Goal: In the passage on prosody research, what did Bolinger (1972) call intonation?

Passage provided:
━━━━━━━━━━
Defined by Wennerstrom (2001, as cited in Aufderhaar, 2004) as “a general term encompassing intonation, rhythm, tempo, loudness, and pauses, as these interact with syntax, lexical meaning, and segmental phonology in spoken texts” (p.4), prosody has historically been ignored or relegated to the fringes of research and pedagogy, due in large part, according to Chun (2002), to its inherent complexity and difficulty mastering it. Considered notoriously difficult to acquire and define, Bolinger (1972) labeled the most controversial aspect of prosody, intonation, the “greasy part of language.”
Despite its historical back-seat status, an undercurrent of research regarding prosody has spanned several disciplines. The first documented study of speech melody has been traced back to Steele (Couper-Kuhlen, 1993, as cited in Aufderhaar, 2004), who, in 1775, used musical notation to identify pitch variations that occur in regular forms upon syllables. Unfortunately, his materials, based on five features he identified as accent, quantity, pause, emphasis and force were dependent upon fixed and absolute musical pitches rather than flexible and relative tones, apparently lacking in practical applicability (Pike, 1945).
2.3. Pronunciation research in applied linguistics
Although attaining native-like pronunciation that facilitates mutual intelligibility is considered important for many language learners and teachers alike, there have been few empirical studies of pronunciation in applied linguistics (Derwing & Munro,2005; Levis, 2005). For example, Derwing and Munro (2005, p. 386) state that “it is widely accepted that suprasegmentals are very important to intelligibility, but as yet few studies support this belief.” This claim is supported by other researchers such as Hahn (1994) and Levis (2005) who states that over the past 25 years there has been encouragement to teach suprasegmentals though very little pedagogy has been based on empirical research.
The usefulness of empirical research for developing more effective pronunciation teaching is obvious. As Levis (2005) states, “instruction should focus on those features that are most helpful for understanding and should deemphasize those that are relatively unhelpful” ( pp. 370-371). Munro (2008) echoes this point when stating that “it is important to establish a set of priorities for teaching. If one aspect of pronunciation instruction is more likely to promote intelligibility than some other aspect, it deserves more immediate attention.” (p. 197). Of course, we must first know what the most important elements are to ensure optimal instruction and learning outcomes. As Munro (2008) argues, “because prosody encompasses a wide range of speech phenomena, further research is needed to pinpoint those aspects of prosody that are most critical” (p.210).
Hahn (2004, p. 201) agrees that there is little empirical support for claims that teaching suprasegmentals is helpful and that “knowing how the various prosodic features actually affect the way native speakers…process nonnative speech would substantially strengthen the rationale for current pronunciation pedagogy.” For that reason, Hahn (2004) reiterates that it is important to identify the phonological features that are most salient for native listeners. Due to the complex relationship between suprasegmentals and intelligibility, Hahn (2004) argues that “it is helpful to isolate particular suprasegmental features for analyses” (p. 201). Hahn’s argument supports the importance of the research in this dissertation in which the acoustic correlates of English lexical stress are isolated and manipulated individually to identify which are the most pertinent to the perception of speech intelligibility and nativeness.
━━━━━━━━━━
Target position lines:
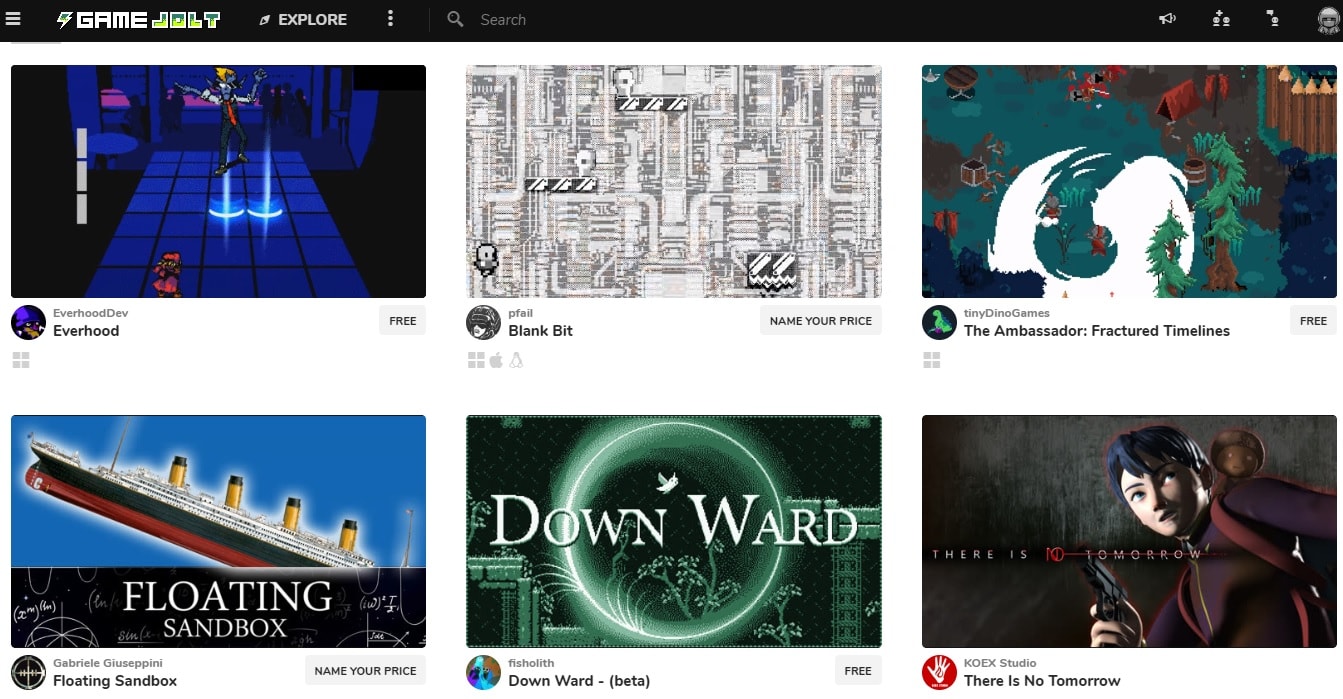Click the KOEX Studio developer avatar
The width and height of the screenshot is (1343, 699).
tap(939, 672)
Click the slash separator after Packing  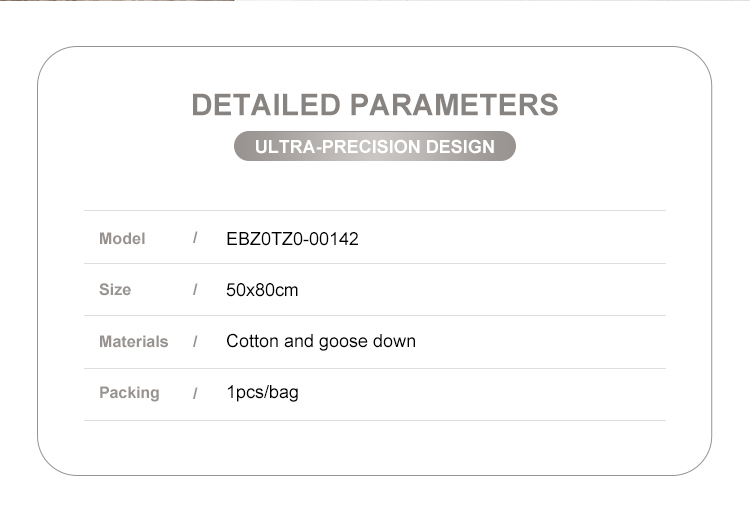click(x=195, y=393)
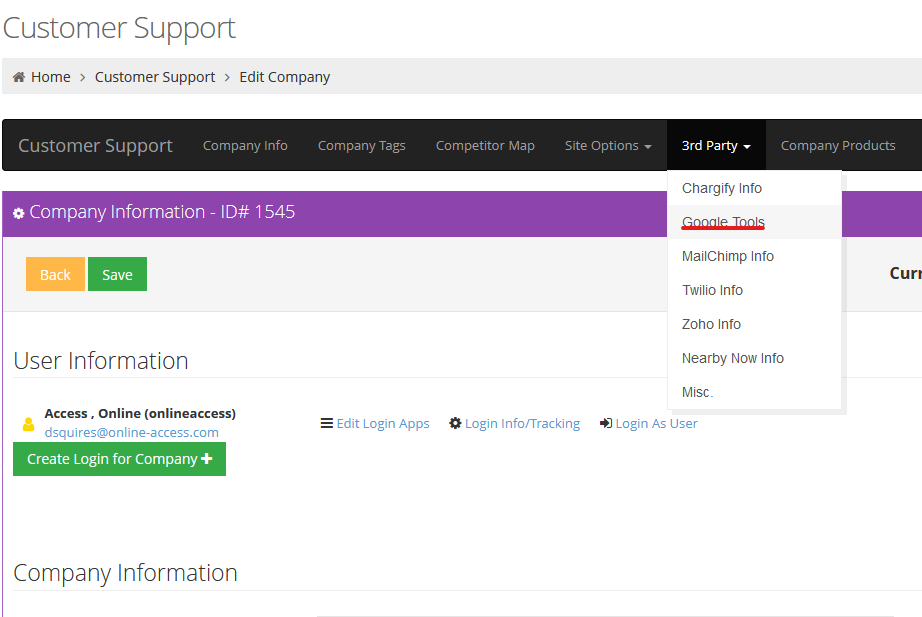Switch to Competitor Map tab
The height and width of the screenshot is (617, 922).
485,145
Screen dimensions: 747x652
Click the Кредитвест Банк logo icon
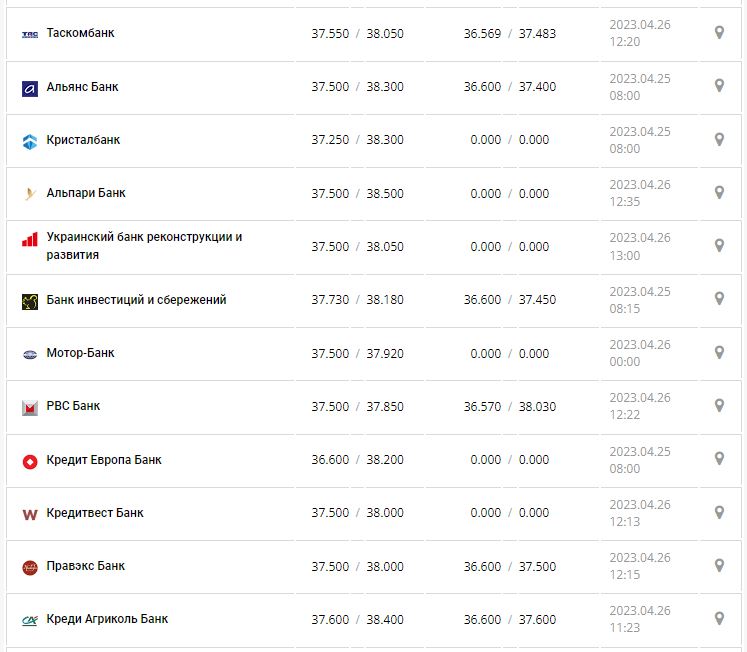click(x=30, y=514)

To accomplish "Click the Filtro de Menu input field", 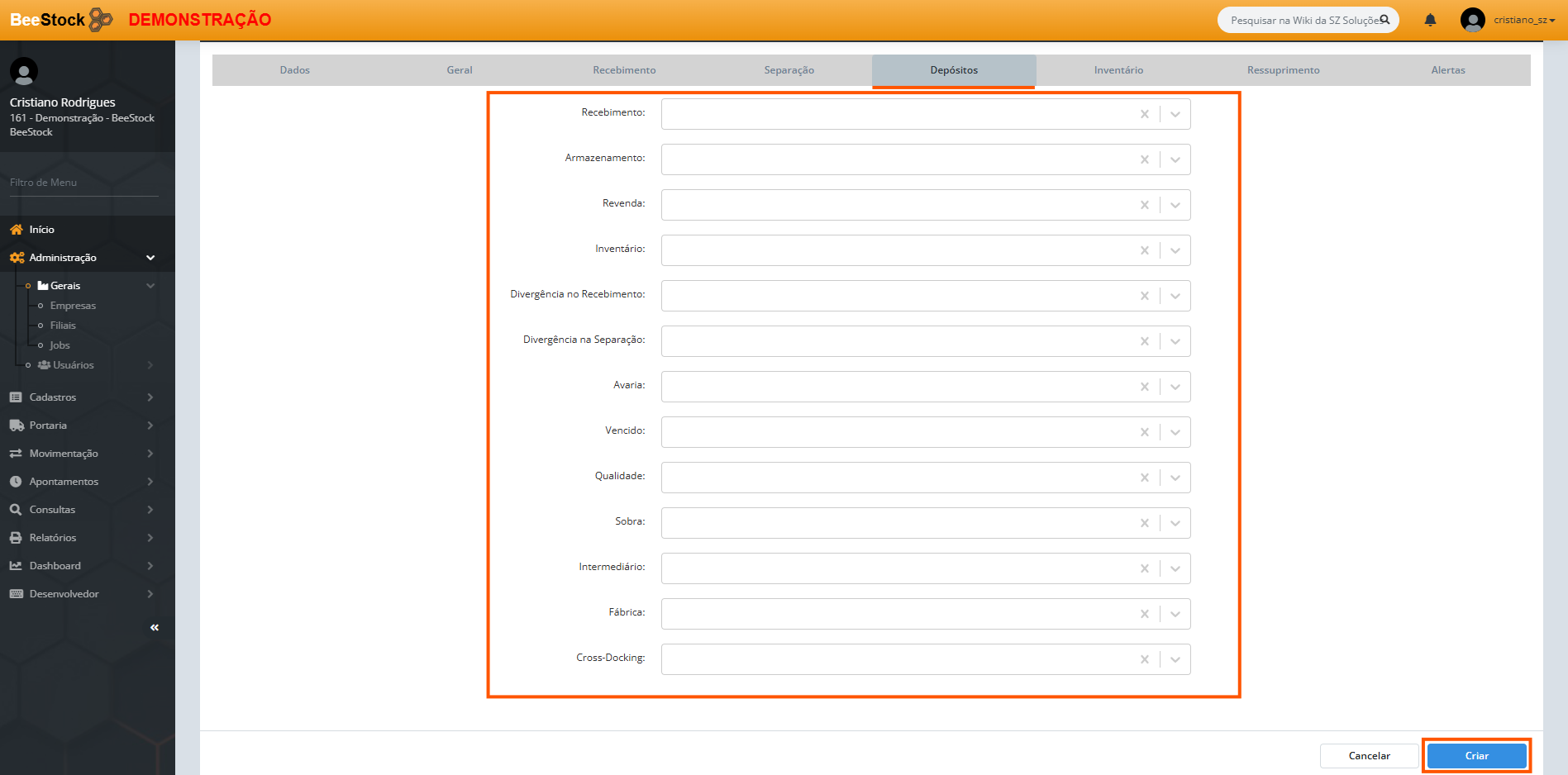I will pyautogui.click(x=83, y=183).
━━━━━━━━━━
Complete output: The "greasy part of language."